### [WHAT IS REQUIRED]
Pictures stay out of the copy; set down each line of the listing below exactly.

══════════════════════════════

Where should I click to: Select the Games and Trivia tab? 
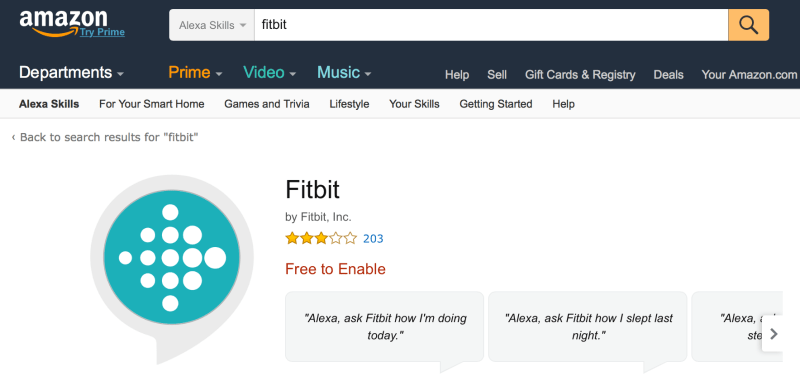pos(267,104)
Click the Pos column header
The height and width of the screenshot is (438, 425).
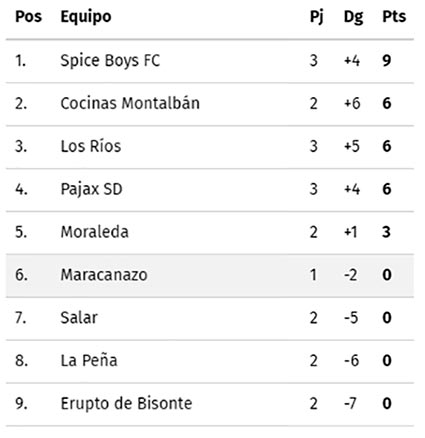coord(29,17)
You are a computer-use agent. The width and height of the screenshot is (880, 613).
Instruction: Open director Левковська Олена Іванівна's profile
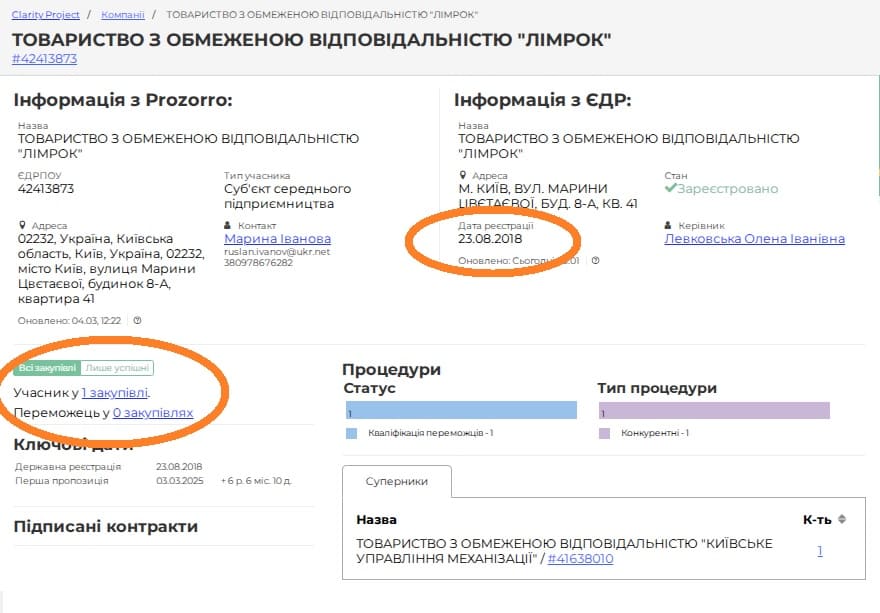pos(754,239)
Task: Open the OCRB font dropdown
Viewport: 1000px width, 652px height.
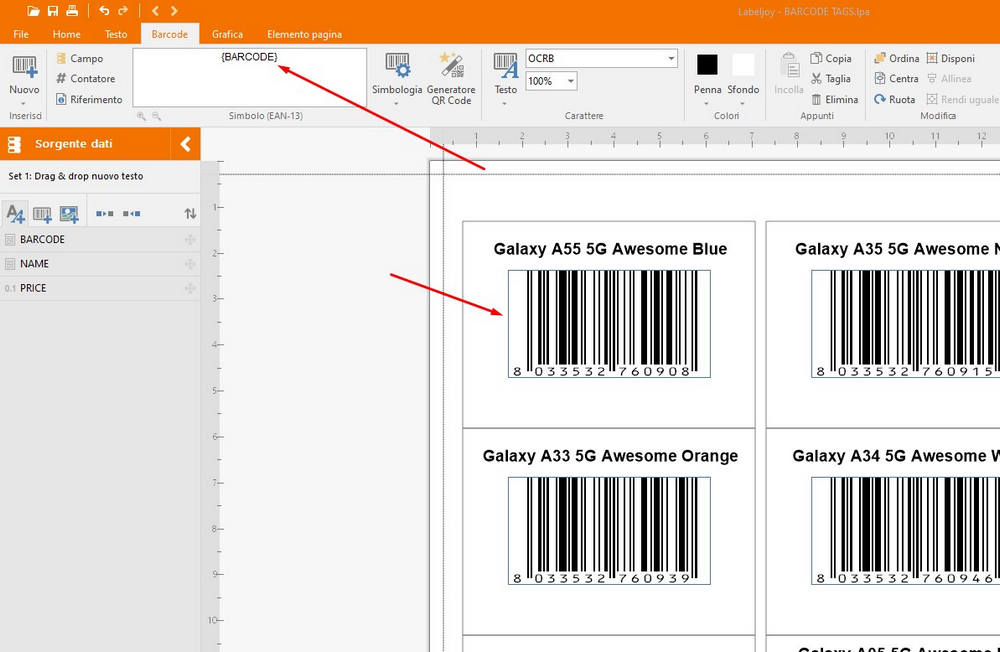Action: (670, 59)
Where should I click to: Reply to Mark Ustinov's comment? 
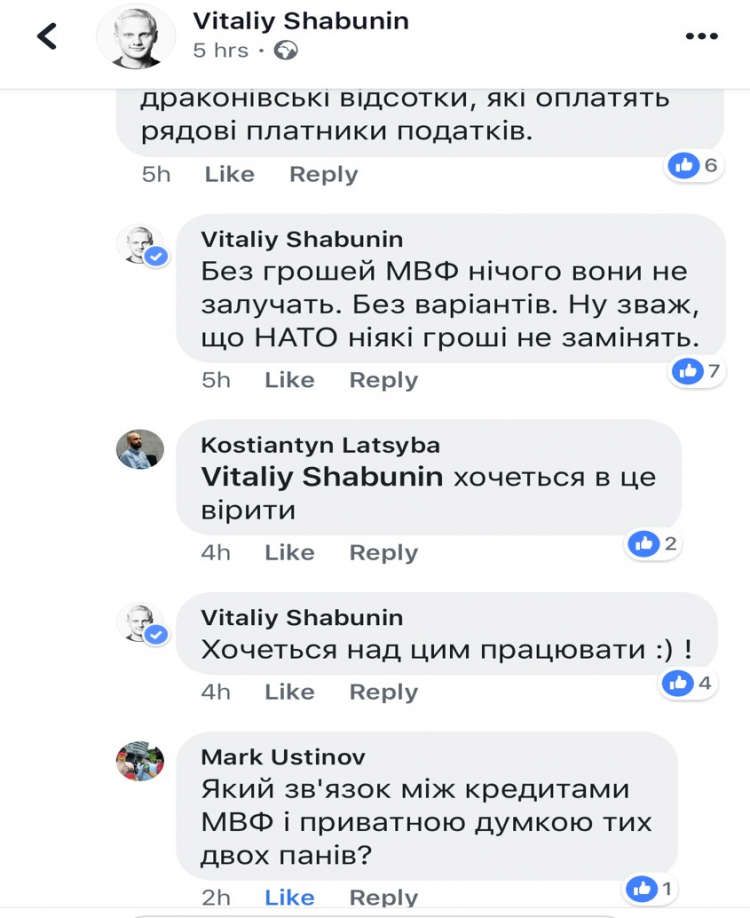383,898
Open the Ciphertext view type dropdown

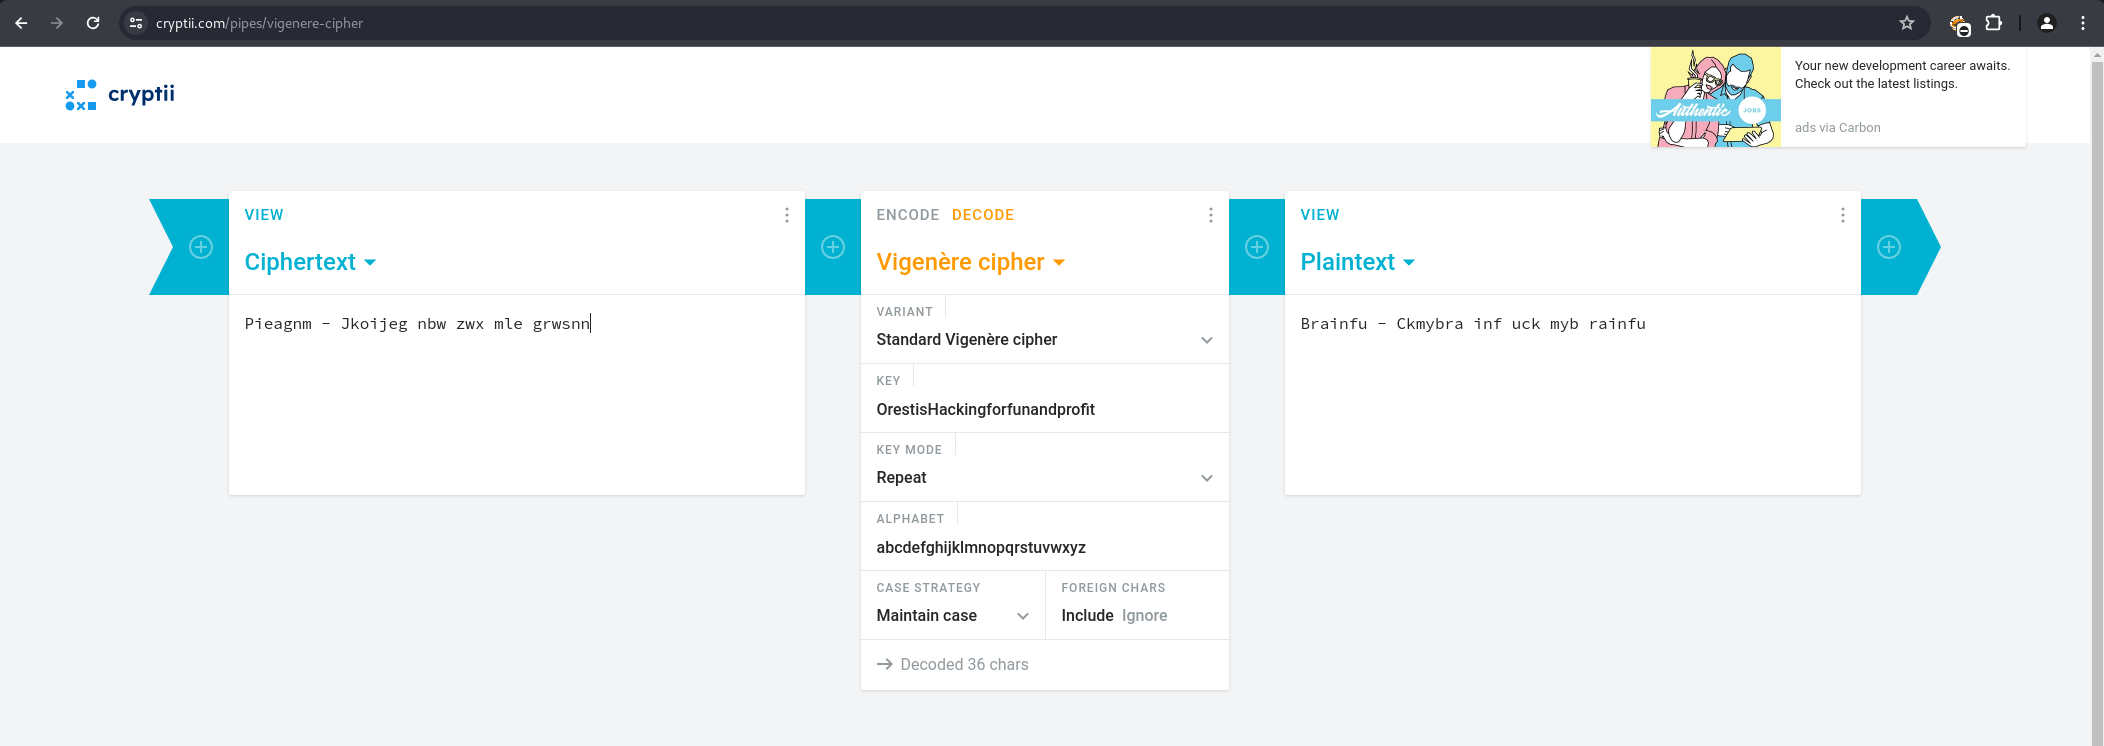click(310, 262)
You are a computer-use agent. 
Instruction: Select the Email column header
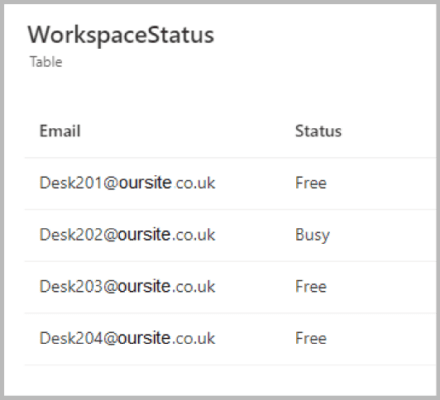click(x=60, y=131)
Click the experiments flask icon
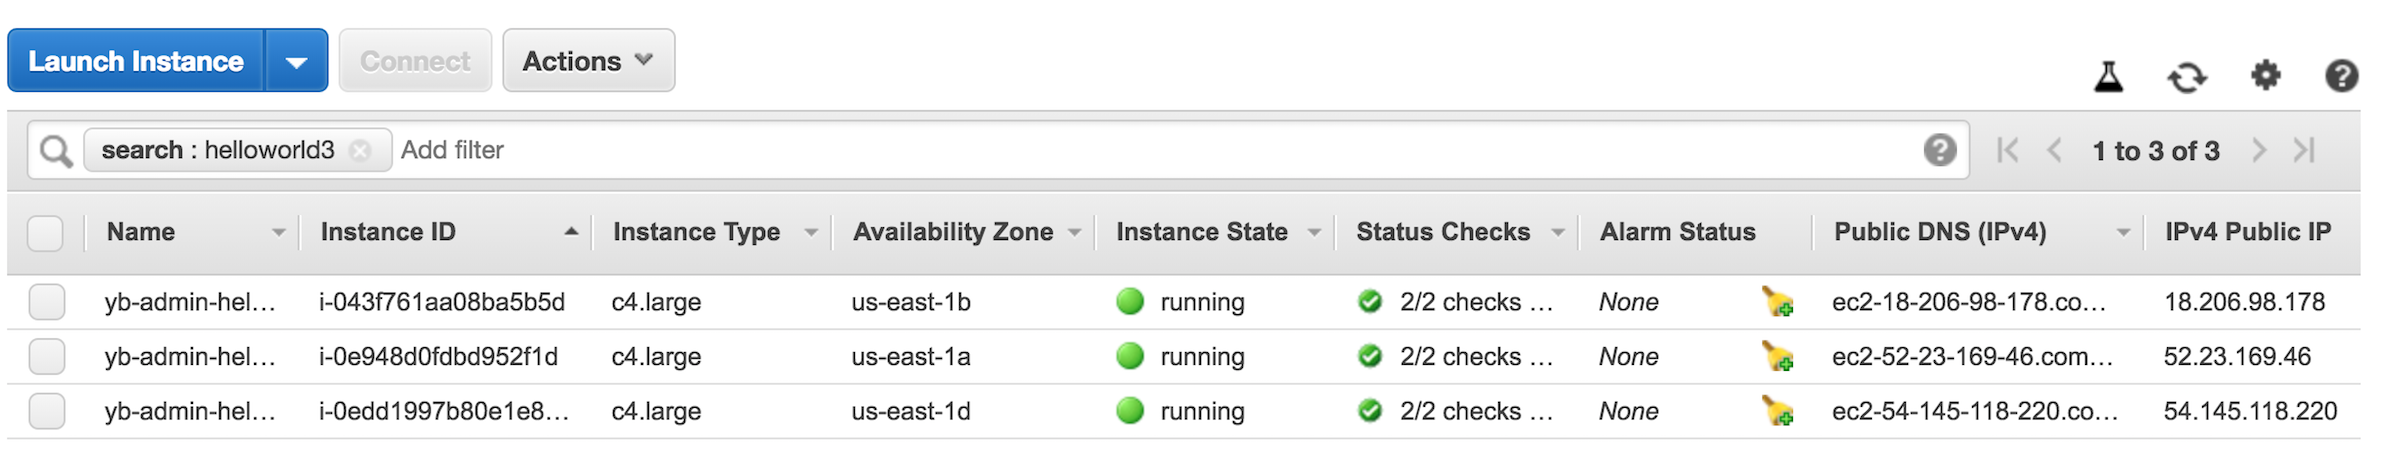The width and height of the screenshot is (2384, 454). tap(2108, 76)
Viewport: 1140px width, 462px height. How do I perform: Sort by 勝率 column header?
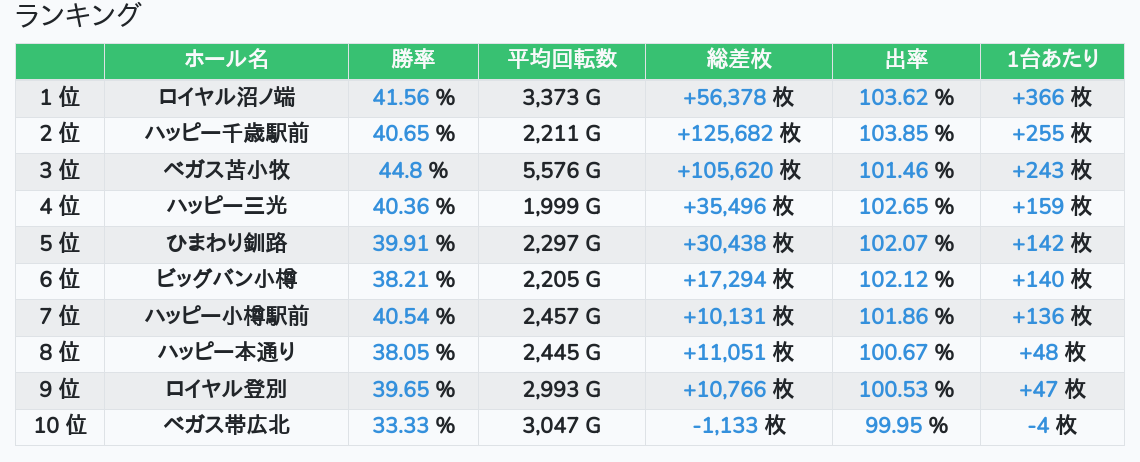pos(413,60)
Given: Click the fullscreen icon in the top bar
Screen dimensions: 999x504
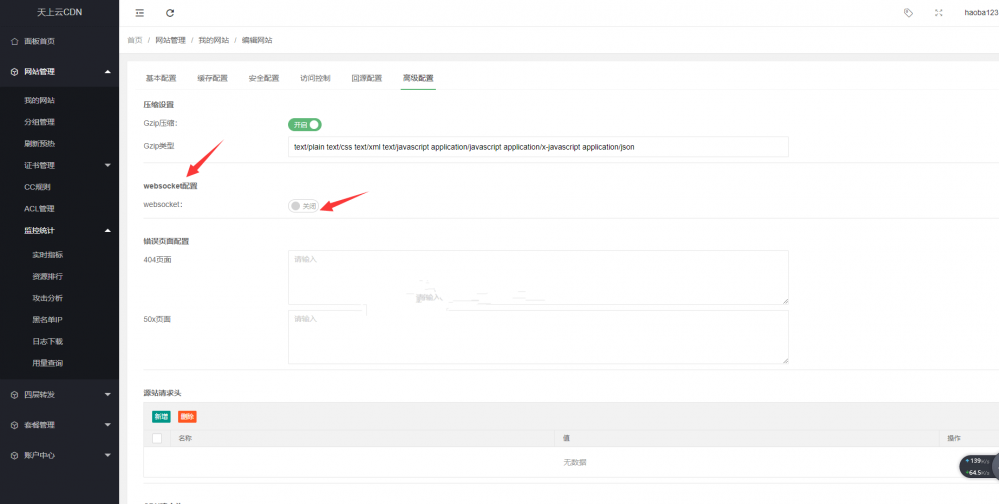Looking at the screenshot, I should point(938,13).
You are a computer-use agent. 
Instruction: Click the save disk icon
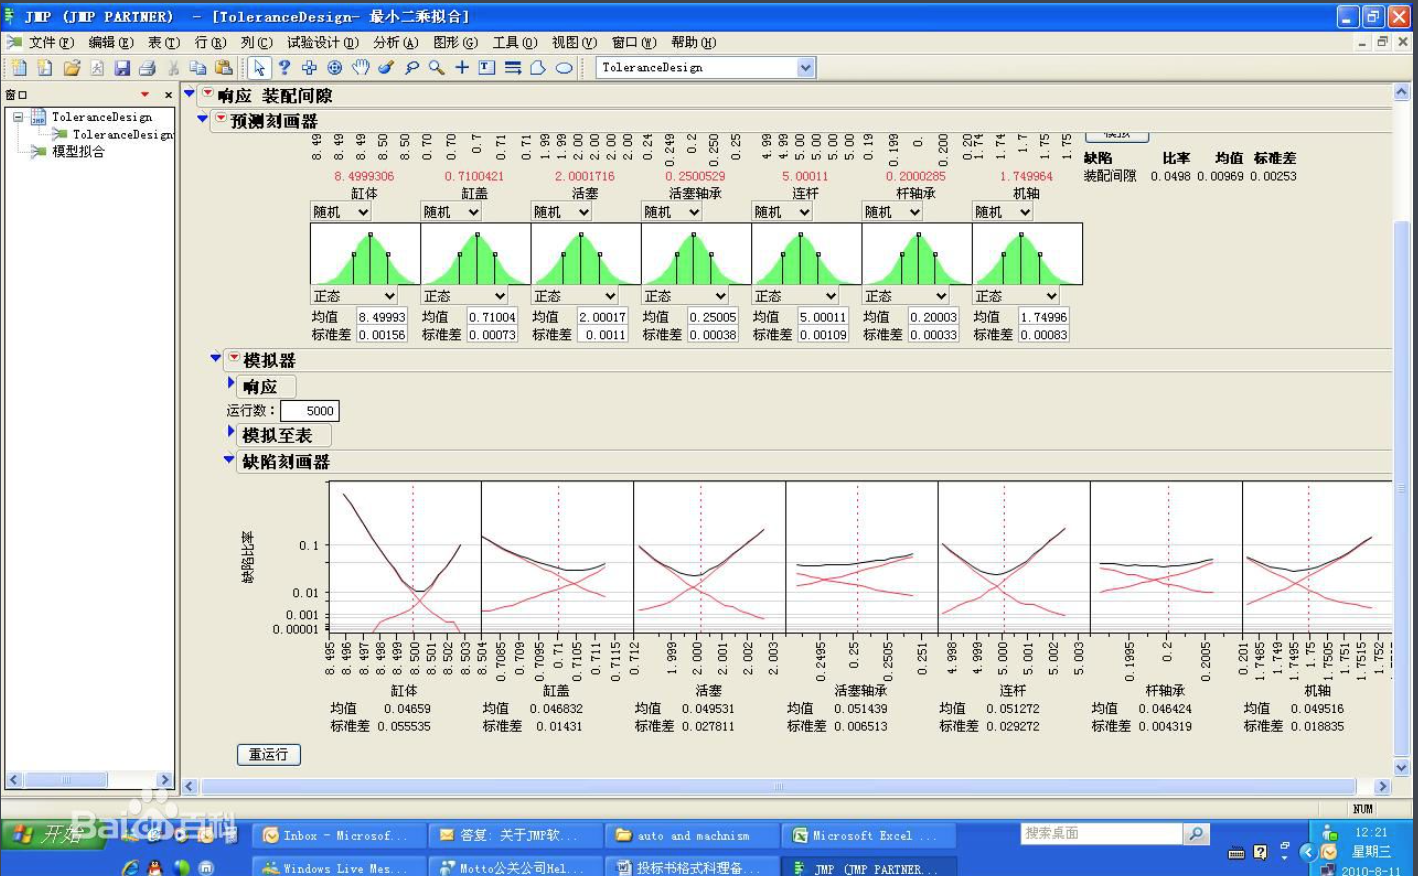coord(122,67)
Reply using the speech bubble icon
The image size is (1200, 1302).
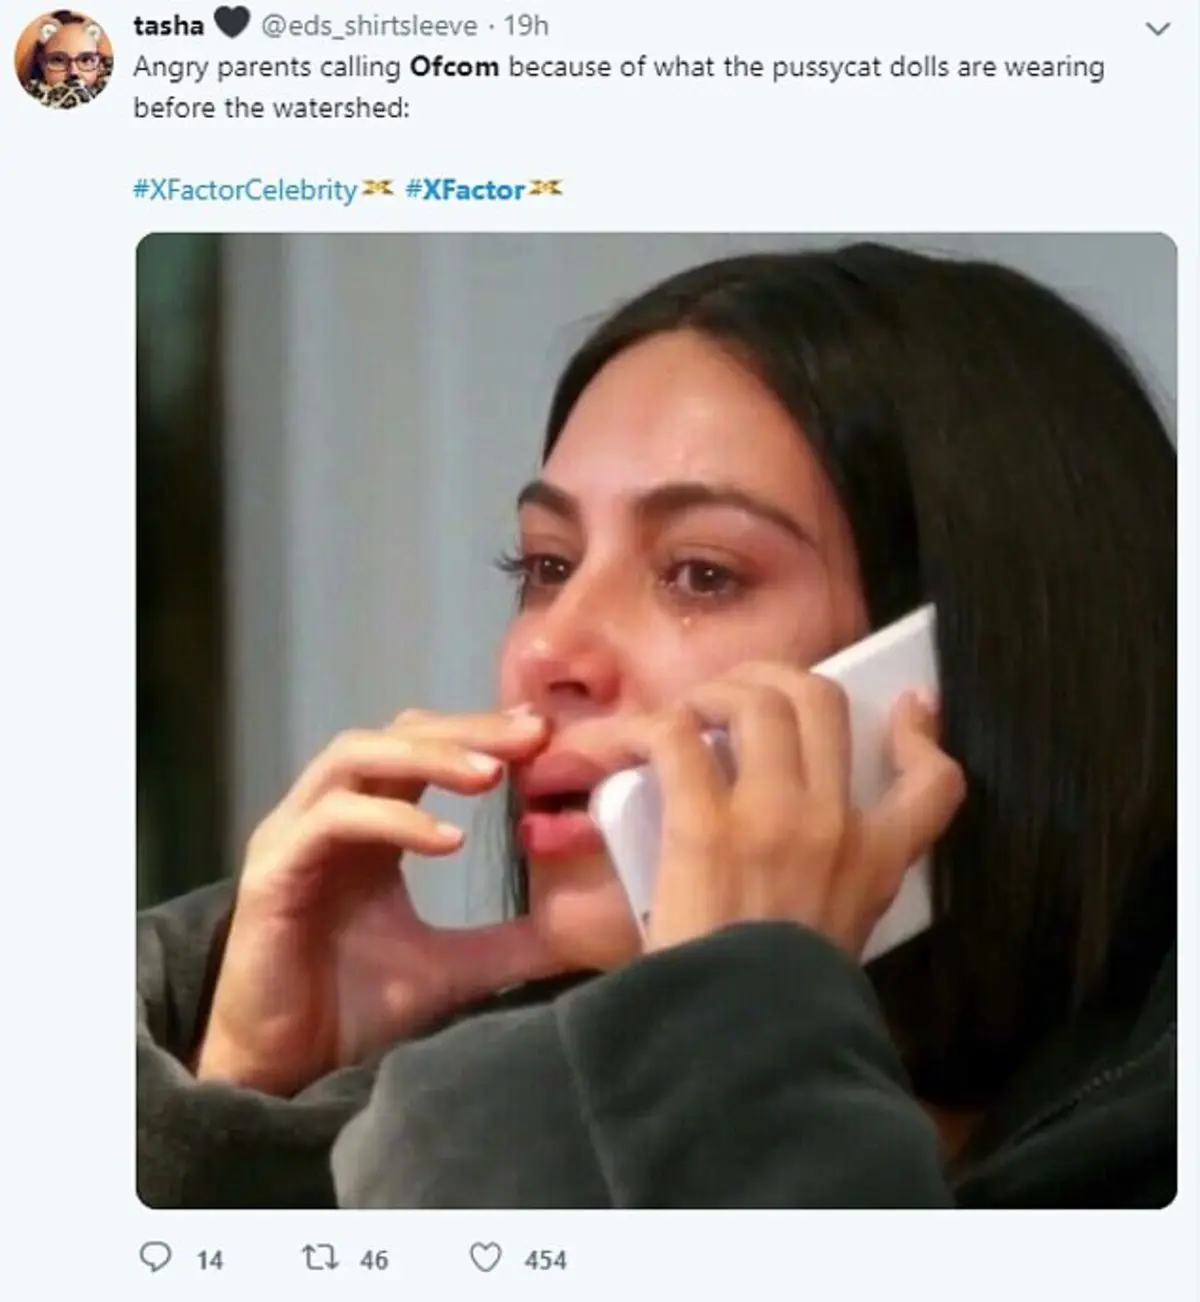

══════════════════════════════

### [EXERCISE OUTPUT]
Where should I click to: Select the Games and Trivia tab? 
pos(267,104)
Click the Pos column header
The height and width of the screenshot is (438, 425).
coord(29,17)
You are a computer-use agent. The width and height of the screenshot is (880, 613).
Instruction: Open director Левковська Олена Іванівна's profile
pos(754,239)
Task: Open the OCRB font dropdown
Viewport: 1000px width, 652px height.
Action: (670, 59)
Where should I click to: Reply to Mark Ustinov's comment? 
383,898
Open the Ciphertext view type dropdown

click(310, 262)
You are a computer-use agent. 
Instruction: Select the Email column header
click(x=60, y=131)
Click the experiments flask icon
The width and height of the screenshot is (2384, 454). tap(2108, 76)
Viewport: 1140px width, 462px height. How do I perform: Sort by 勝率 column header?
pos(413,60)
Given: Click the fullscreen icon in the top bar
Screen dimensions: 999x504
Looking at the screenshot, I should point(938,13).
You are a computer-use agent. 
Instruction: Click the save disk icon
coord(122,67)
Reply using the speech bubble icon
The image size is (1200, 1302).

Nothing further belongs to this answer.